Parce qu’après une histoire abusive, un déchirement qu’on appelait amour, ce qu’on essaie de recoller après les abus et les coups, viennent aussi les traumatismes. On parle si peu de l’après, de cet ébranlement qui résonne encore dans les fondations de nous-mêmes alors que tout est rétabli à l’extérieur. Je suis partie à l’exploration d’un traumatisme, je l’ai pris entre les deux yeux et je l’ai obligé à dire.

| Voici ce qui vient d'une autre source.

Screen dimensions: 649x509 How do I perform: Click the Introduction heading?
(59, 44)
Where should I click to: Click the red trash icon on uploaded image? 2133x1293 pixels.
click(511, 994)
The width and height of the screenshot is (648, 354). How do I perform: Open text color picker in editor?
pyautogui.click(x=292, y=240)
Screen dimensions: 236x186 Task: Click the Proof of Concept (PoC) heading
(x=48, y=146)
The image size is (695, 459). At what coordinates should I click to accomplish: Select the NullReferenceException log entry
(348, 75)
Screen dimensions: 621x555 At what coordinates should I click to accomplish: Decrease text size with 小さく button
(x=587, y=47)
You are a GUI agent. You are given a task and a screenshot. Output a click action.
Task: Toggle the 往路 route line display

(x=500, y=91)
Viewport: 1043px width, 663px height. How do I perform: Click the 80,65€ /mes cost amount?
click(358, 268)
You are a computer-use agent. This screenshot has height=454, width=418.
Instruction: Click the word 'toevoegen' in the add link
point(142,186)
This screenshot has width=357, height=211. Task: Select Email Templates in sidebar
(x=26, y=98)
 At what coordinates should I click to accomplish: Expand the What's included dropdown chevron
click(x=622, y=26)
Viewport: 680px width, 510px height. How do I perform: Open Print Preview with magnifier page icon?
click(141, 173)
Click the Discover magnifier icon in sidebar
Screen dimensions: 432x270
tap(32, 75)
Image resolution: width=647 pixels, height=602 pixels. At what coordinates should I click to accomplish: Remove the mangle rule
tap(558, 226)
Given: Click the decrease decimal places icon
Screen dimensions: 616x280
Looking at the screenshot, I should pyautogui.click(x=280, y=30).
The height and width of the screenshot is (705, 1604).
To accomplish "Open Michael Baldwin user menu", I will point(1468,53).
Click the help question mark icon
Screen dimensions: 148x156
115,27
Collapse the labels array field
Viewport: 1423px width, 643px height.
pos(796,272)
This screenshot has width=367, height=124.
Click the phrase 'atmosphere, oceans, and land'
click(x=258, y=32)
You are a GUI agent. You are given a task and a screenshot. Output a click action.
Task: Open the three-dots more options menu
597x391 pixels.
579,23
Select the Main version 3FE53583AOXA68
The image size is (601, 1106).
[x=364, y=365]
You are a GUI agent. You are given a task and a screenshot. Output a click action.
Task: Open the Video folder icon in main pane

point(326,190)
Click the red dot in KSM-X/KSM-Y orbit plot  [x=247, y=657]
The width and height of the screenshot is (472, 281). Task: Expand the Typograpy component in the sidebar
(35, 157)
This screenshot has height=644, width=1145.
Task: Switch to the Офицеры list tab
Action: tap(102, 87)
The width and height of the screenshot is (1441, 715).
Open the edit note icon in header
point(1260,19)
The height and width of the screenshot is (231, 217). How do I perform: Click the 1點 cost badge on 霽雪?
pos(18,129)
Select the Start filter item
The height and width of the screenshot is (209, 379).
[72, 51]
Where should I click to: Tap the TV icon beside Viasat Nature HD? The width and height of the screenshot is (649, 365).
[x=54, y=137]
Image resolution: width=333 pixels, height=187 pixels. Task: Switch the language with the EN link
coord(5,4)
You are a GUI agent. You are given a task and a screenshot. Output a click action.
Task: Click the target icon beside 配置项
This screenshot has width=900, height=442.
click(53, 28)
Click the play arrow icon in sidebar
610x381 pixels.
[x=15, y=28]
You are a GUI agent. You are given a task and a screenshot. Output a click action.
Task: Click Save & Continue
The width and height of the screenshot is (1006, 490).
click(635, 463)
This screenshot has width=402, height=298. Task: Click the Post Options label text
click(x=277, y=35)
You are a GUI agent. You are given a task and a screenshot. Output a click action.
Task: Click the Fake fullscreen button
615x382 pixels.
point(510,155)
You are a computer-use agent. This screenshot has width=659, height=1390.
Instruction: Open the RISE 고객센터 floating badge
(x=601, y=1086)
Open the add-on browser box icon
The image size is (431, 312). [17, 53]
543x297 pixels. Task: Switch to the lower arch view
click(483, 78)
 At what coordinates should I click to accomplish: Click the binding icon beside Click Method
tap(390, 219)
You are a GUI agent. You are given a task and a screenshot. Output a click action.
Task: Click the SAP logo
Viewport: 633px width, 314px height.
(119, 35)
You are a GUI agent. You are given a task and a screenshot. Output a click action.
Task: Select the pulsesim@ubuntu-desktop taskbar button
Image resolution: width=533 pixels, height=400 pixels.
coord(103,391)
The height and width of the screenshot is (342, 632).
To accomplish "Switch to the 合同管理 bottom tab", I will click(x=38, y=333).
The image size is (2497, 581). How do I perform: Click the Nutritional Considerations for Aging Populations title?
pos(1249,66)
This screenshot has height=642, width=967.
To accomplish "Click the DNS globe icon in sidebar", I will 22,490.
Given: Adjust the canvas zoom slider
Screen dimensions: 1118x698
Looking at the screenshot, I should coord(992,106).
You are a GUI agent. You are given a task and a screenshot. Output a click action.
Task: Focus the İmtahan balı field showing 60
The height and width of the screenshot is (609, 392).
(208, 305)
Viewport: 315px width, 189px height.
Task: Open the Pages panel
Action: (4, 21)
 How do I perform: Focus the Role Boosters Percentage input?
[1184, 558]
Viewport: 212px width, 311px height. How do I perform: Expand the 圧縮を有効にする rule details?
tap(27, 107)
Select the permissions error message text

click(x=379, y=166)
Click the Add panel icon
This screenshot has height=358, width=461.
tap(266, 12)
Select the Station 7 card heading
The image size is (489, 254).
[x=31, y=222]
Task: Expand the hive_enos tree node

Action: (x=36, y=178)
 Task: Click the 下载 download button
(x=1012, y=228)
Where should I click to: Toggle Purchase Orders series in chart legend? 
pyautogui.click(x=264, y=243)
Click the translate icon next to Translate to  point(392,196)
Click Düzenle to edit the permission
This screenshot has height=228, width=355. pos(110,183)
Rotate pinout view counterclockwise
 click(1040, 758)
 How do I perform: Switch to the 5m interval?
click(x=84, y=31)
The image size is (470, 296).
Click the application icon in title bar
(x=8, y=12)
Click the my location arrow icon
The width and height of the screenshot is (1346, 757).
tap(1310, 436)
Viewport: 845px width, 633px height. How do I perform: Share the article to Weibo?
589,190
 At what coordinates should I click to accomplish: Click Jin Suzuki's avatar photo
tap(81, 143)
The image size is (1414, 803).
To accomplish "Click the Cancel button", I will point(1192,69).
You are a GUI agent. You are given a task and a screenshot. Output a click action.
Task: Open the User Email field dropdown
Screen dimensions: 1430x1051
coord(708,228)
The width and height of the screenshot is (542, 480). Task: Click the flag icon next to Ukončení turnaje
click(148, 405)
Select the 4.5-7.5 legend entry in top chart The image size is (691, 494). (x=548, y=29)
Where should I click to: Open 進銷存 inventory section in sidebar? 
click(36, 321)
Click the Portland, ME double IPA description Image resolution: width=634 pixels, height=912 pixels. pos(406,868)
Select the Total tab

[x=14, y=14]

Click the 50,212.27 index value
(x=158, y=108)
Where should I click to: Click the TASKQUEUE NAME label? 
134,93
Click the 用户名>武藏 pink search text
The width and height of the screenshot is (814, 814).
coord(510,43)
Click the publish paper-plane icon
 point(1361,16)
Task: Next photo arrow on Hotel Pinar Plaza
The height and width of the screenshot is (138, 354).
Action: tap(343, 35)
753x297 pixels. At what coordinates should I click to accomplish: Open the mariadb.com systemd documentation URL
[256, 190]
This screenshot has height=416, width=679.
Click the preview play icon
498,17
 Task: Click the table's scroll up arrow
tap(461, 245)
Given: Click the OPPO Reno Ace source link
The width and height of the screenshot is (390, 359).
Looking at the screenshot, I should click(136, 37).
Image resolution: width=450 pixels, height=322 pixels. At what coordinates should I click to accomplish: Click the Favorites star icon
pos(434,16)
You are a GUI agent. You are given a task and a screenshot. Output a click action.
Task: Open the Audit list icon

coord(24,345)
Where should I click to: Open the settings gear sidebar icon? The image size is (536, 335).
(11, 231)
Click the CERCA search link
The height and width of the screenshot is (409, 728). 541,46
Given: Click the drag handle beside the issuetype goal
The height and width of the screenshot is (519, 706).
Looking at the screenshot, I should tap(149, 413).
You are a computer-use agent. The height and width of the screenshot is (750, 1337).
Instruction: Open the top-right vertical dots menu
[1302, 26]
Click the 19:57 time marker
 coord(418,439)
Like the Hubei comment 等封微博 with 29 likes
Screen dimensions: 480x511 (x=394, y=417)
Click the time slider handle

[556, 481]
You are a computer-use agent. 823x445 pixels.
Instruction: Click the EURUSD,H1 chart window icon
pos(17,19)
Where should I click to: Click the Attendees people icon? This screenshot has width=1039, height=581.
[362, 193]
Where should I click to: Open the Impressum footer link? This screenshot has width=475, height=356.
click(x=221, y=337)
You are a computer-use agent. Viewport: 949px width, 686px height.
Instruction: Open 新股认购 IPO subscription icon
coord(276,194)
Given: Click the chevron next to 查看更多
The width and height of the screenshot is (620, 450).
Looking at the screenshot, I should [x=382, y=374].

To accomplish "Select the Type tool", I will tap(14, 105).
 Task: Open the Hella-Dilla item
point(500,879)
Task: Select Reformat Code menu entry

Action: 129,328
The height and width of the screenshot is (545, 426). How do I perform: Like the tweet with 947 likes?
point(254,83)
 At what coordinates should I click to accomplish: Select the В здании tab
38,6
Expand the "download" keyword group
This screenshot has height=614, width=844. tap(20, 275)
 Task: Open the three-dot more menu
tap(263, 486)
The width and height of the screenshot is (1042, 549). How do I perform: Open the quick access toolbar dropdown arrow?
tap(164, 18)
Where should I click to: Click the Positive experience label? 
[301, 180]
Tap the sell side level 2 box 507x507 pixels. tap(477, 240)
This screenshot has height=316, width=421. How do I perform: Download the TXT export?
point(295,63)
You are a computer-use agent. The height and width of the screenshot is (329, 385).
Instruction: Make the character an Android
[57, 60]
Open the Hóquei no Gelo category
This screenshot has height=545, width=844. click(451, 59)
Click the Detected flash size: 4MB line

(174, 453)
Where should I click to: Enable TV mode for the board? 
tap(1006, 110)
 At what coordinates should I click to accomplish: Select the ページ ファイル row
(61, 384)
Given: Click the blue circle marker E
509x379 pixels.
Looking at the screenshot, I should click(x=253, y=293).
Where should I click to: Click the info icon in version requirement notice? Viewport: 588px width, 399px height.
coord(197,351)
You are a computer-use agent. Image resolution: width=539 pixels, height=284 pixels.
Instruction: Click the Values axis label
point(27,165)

Parfois j’ai l’impression d’en revenir toujours à ça, de déborder de ça, d’être pleine, emplie de cette chose-là. J’ai envie de l’écrire partout, elle fait déraper mon stylo, exploser mon encre. Ça dégouline, c’est infâme. Il y a beaucoup de nœuds à démêler, il faut dire. J’ai un flot de paroles encore à dire, ça ne se tarit jamais, ça reste, ça fuit, j’engloutis moi et les autres dessous parce qu’à force de dire peut-être qu’un jour je comprendrais ? Peut-être que je le trouverai, le point, le point à la ligne. La fermeture des guillemets. La pièce de puzzle qui mettrait toute ma vie en ordre, qui donnerait sens à ces gifles.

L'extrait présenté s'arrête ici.